=== Required action ===
Using the entries that follow, collect the lines where the word "computer" appears.

[Records from a data collection]
------------------------------
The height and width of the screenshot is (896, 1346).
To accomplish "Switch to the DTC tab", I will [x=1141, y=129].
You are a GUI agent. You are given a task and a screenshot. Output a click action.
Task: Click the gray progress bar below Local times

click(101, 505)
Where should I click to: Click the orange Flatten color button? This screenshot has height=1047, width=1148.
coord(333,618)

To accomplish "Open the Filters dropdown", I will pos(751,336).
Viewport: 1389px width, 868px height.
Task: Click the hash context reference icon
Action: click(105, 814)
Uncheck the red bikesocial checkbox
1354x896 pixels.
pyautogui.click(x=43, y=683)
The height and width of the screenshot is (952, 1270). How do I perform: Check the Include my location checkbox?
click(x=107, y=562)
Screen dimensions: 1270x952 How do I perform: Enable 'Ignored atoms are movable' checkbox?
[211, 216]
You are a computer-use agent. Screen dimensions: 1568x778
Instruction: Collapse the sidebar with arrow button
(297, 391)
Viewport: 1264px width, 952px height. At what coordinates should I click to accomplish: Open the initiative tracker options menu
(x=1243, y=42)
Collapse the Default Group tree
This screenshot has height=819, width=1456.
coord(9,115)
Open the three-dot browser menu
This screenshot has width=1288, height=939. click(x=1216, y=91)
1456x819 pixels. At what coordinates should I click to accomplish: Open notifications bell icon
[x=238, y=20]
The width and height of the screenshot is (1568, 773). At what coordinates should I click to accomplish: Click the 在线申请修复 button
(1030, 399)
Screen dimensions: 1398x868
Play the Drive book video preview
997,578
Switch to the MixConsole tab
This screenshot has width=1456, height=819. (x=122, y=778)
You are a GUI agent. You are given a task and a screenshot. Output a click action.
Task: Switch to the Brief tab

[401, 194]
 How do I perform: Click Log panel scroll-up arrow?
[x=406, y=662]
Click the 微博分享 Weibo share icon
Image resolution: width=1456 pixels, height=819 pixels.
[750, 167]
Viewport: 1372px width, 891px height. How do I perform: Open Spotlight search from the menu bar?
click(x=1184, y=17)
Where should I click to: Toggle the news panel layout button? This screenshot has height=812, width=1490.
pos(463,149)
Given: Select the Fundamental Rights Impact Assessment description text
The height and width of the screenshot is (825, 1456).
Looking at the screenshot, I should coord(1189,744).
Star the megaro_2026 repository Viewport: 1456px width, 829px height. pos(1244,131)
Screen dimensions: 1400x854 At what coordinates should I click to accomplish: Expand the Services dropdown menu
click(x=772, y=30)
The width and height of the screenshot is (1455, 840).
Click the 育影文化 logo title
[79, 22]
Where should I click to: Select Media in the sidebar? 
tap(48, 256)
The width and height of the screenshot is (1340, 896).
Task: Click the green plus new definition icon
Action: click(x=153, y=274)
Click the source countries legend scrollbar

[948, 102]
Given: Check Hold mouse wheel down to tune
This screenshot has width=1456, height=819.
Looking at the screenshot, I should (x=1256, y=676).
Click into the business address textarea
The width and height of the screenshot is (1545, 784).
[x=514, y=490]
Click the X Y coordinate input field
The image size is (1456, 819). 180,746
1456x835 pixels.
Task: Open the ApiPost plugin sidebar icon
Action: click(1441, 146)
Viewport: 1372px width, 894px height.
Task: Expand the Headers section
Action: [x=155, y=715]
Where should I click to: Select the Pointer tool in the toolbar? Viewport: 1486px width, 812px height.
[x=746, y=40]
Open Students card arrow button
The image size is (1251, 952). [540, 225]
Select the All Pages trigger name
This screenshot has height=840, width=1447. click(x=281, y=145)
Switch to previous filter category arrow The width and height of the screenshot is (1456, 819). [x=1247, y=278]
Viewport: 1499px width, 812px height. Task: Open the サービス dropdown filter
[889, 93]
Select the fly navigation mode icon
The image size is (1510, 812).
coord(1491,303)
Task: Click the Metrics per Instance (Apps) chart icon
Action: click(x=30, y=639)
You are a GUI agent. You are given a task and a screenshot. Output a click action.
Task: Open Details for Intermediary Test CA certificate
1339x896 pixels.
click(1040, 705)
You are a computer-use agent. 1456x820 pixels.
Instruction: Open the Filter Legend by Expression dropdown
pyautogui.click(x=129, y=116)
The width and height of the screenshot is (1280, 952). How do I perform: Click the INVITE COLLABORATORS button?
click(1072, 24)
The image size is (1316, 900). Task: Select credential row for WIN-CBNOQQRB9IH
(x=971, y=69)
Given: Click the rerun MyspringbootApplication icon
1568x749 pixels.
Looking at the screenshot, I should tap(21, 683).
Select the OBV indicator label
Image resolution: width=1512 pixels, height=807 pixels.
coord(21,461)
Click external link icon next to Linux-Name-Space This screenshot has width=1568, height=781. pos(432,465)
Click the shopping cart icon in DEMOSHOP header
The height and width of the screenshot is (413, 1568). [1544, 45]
------------------------------
=== Answer to this task ===
You are a computer-use agent. Screen dimensions: 1568x778
You are a computer-use agent. 1456x820 pixels.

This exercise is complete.